STUDY MATERIAL Block Start
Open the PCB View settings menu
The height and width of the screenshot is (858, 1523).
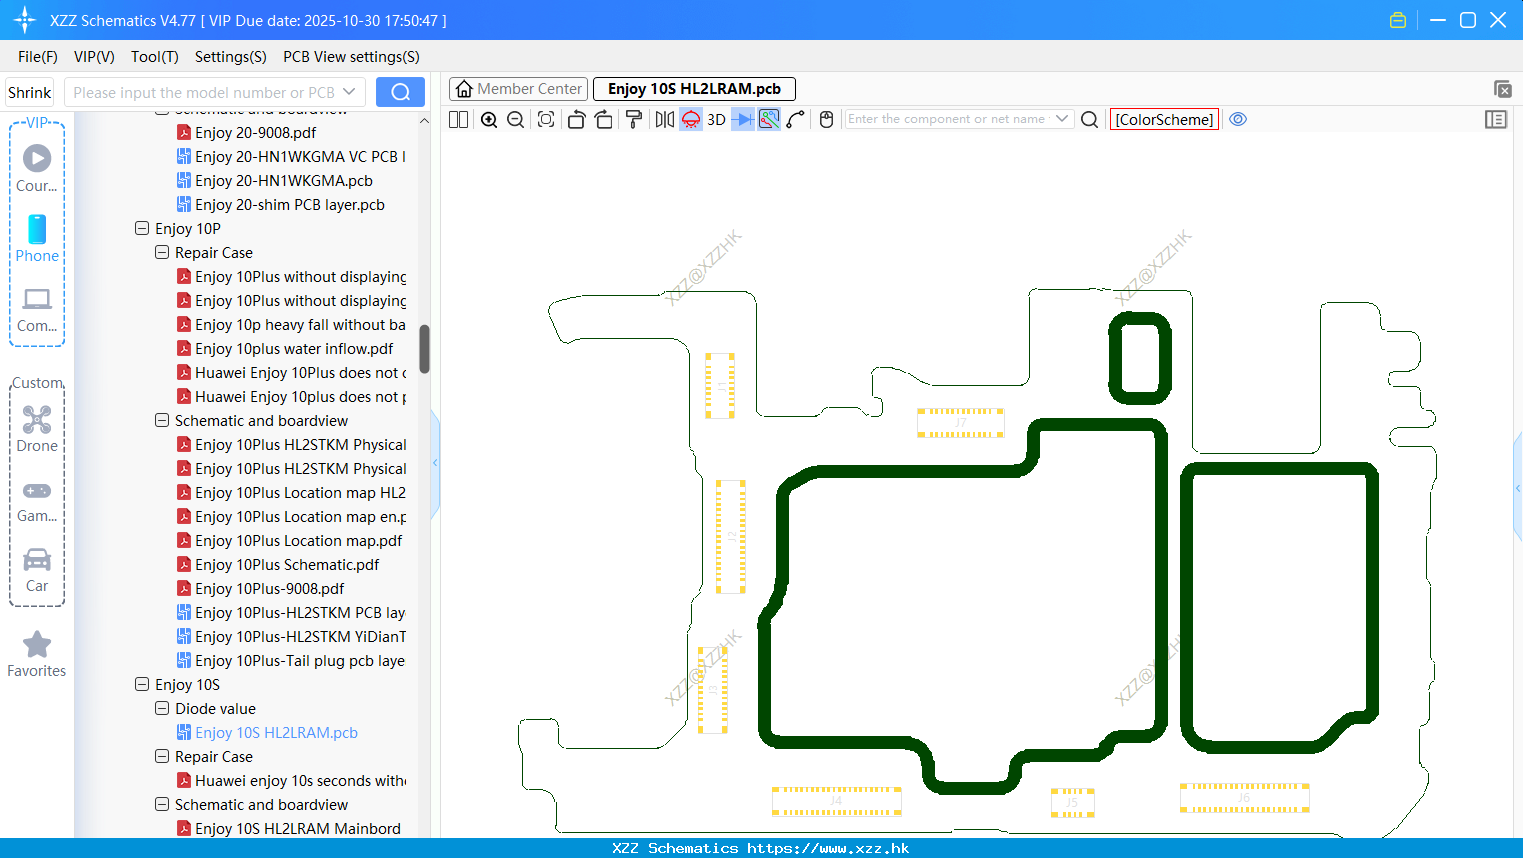coord(351,57)
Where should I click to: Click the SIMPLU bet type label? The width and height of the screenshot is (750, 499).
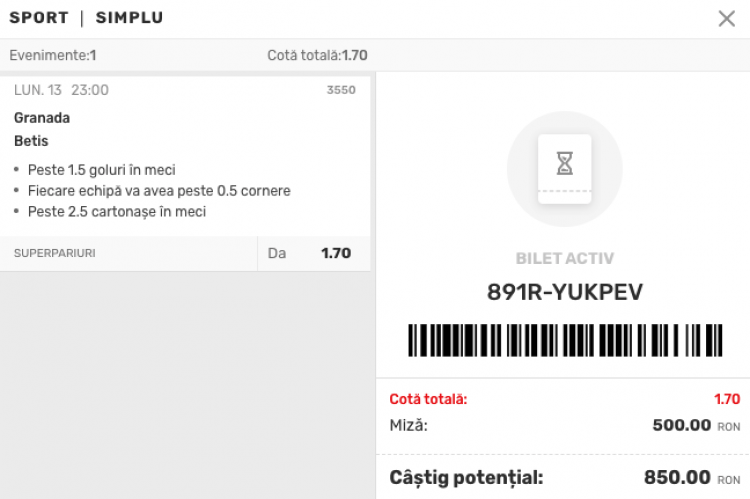click(129, 19)
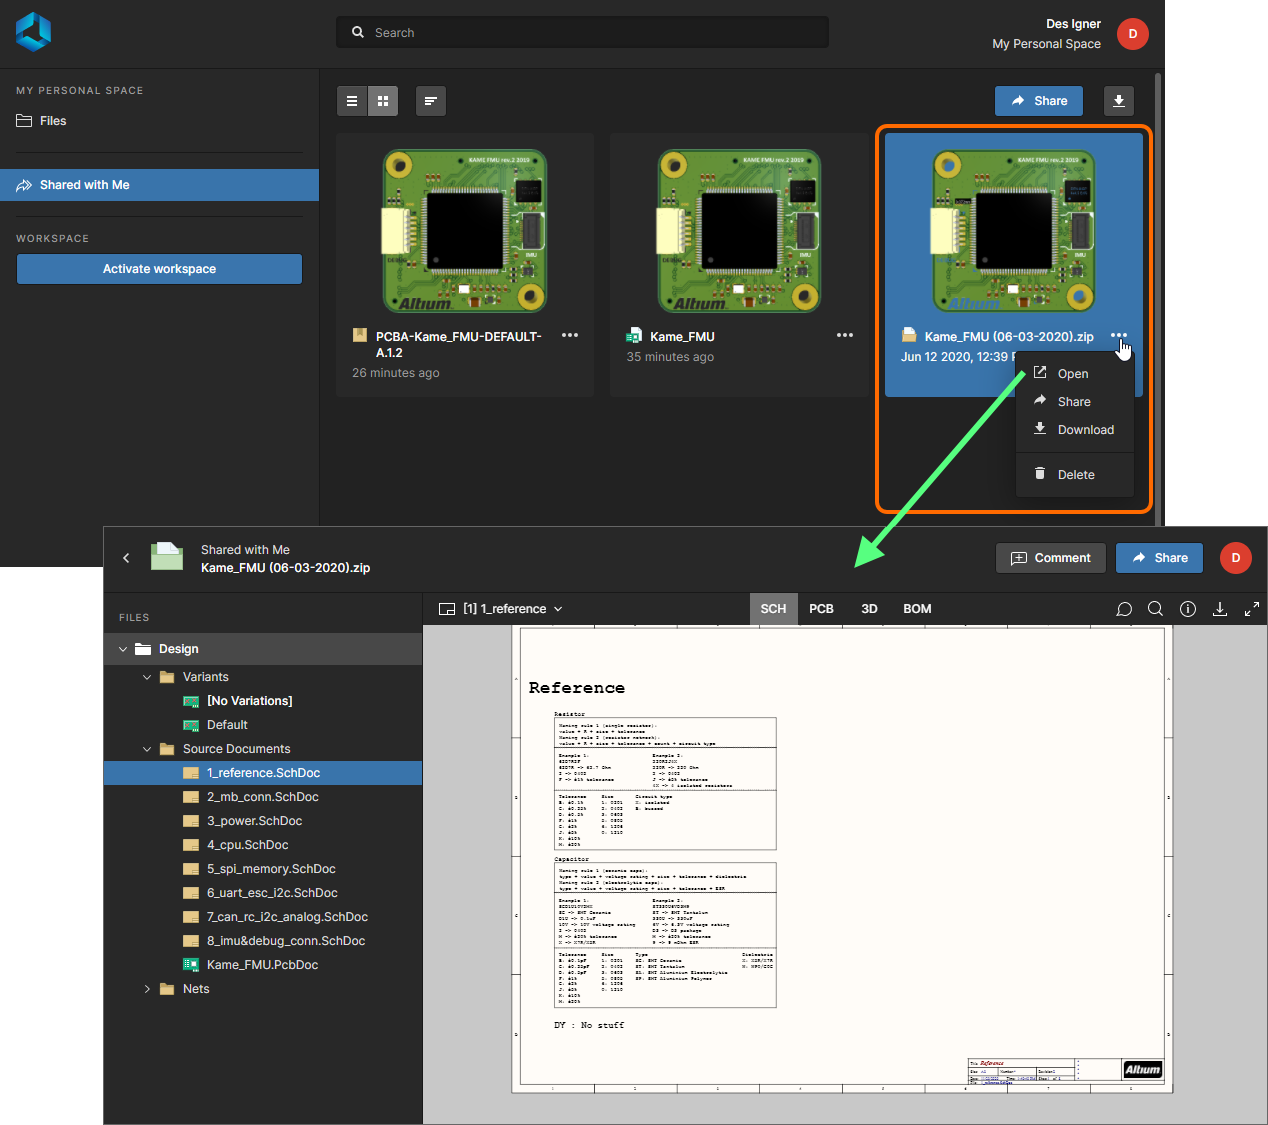Click the viewer search magnifier icon
The image size is (1268, 1125).
[1155, 609]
STUDY MATERIAL Block End
(TASK DESCRIPTION):
Repeat the records above verbatim, dropping the pictures.

(REPLY):
Open the PCB View settings menu
The height and width of the screenshot is (858, 1523).
coord(351,57)
Where should I click to: Click the SIMPLU bet type label? The width and height of the screenshot is (750, 499).
click(129, 19)
Click the viewer search magnifier icon
The image size is (1268, 1125).
[1155, 609]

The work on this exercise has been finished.